▶ _Instructions for the task_:
Count how many lines below contain the word "height", then give that number alone.

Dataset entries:
______________________________
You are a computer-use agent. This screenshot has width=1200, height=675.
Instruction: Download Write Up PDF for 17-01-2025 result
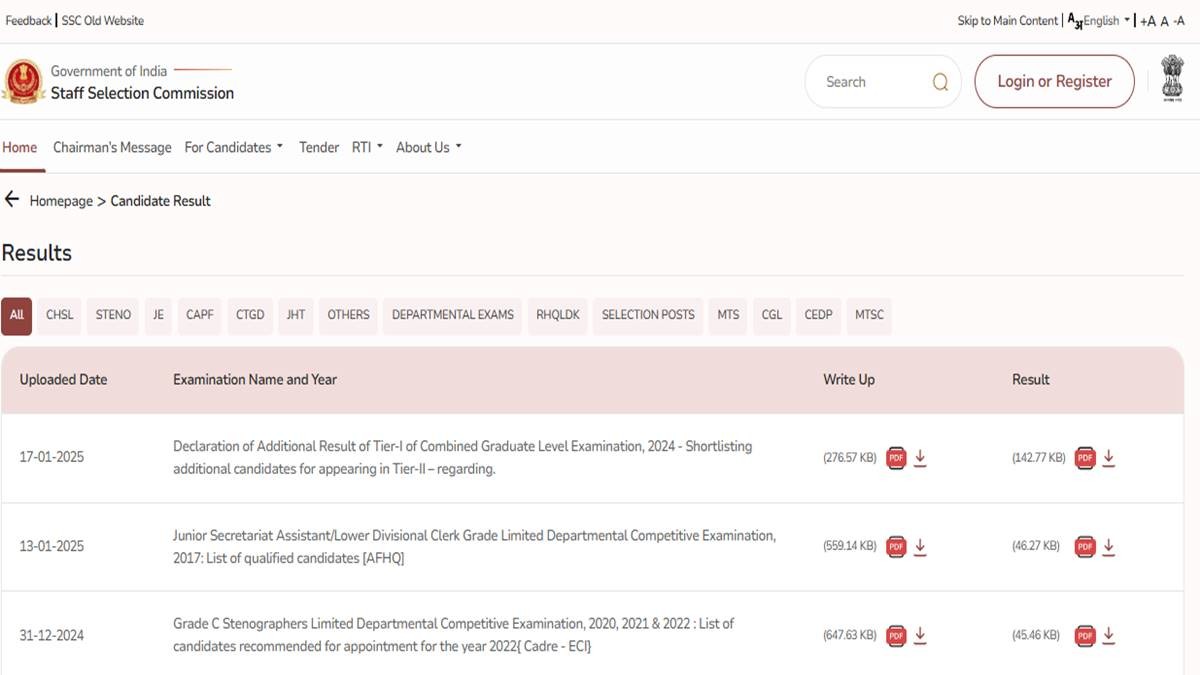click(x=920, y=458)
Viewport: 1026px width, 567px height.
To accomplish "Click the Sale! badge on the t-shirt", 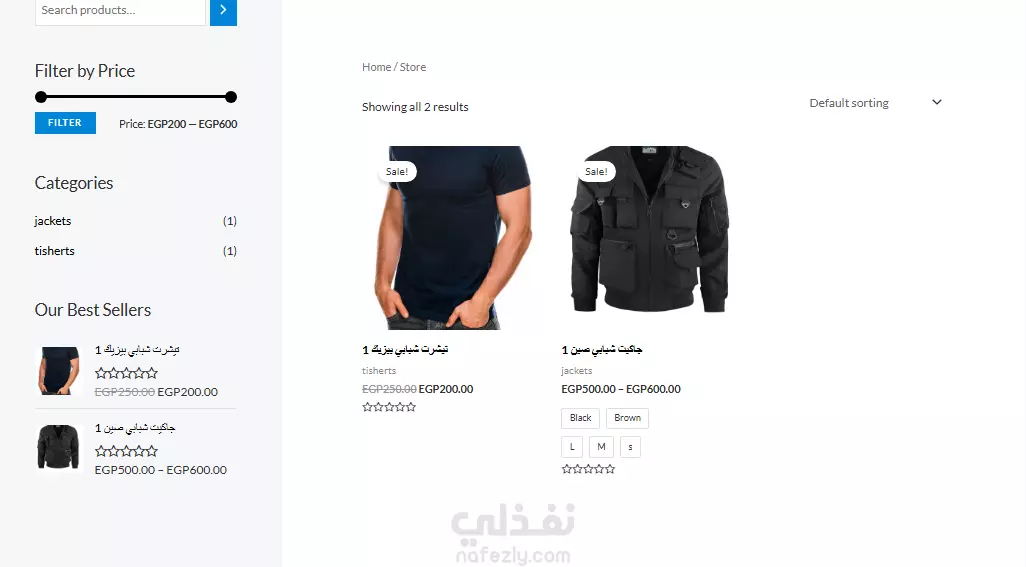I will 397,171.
______________________________
▶ _Answer area_:
2